Nesse contexto, foi reconhecida a relação de emprego entre as partes desde fevereiro de 1998 e declarada a rescisão indireta do contrato de trabalho. O réu foi condenado a cumprir todas as obrigações decorrentes.
Danos morais
A situação de miséria e abandono em que o trabalhador se encontrava ficou fartamente provada no processo, inclusive por fotografias. Ele foi resgatado pela assistente social graças à denúncia de um vizinho, já em estado de inanição, com sérios problemas de saúde e com o pé inchado. Após o resgate foi providenciado tratamento médico, sendo que a psicóloga do hospital para onde ele foi levado suspeitou da doença de Alzheimer e detectou o alcoolismo.

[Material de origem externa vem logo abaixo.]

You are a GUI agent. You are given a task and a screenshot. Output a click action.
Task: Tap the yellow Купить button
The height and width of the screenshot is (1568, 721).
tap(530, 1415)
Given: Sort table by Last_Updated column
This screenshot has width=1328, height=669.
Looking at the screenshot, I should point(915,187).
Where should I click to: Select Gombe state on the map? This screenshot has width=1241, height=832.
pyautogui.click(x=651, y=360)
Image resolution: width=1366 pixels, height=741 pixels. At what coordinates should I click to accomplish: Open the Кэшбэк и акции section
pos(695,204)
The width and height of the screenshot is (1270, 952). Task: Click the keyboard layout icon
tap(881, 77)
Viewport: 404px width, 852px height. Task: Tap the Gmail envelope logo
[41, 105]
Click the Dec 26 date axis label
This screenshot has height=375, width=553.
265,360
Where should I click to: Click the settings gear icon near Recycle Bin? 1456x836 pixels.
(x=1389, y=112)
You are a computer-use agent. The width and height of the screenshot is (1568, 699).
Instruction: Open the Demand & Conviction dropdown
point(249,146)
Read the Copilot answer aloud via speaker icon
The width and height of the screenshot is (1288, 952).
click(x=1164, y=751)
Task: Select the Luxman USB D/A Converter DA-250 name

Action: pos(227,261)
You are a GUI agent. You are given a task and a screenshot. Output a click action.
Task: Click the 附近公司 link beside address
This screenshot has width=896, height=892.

O juiz reconheceu a culpa do reclamado pela situação do reclamante, repudiando o argumento de que ele seria o único e exclusivo responsável pelo seu estado de penúria e miséria humana. “É muito cômodo para o réu escudar sua defesa no alcoolismo do autor, esquecendo-se que por trás do trabalhador que lhe prestou serviços por muitos anos há um ser humano que merece ser tratado com dignidade e respeito”, destacou o magistrado e, com amparo na lei civil e constitucional, condenou o réu ao pagamento de indenização por dano moral no valor de R$10 mil.
Recurso
Acompanhando o voto desembargador Sércio da Silva Peçanha, a 8ª Turma do TRT de Minas negou provimento ao recurso apresentado pelo fazendeiro e manteve a condenação: “O Reclamado agiu culposamente quando utilizou o nome do Reclamante para negociar o café produzido, sem partilhar o produto da venda, e, ainda, ao abandoná-lo à própria sorte na sua propriedade, sem salário, sem alimentos, à beira da morte, com sérios problemas de saúde, sem tomar providência alguma”, destacou o relator no voto. Por entender que houve desrespeito à dignidade da pessoa humana e ao valor social do trabalho (art. 1º, III e IV da CF/88), decidiu confirmar a condenação do reú por danos morais.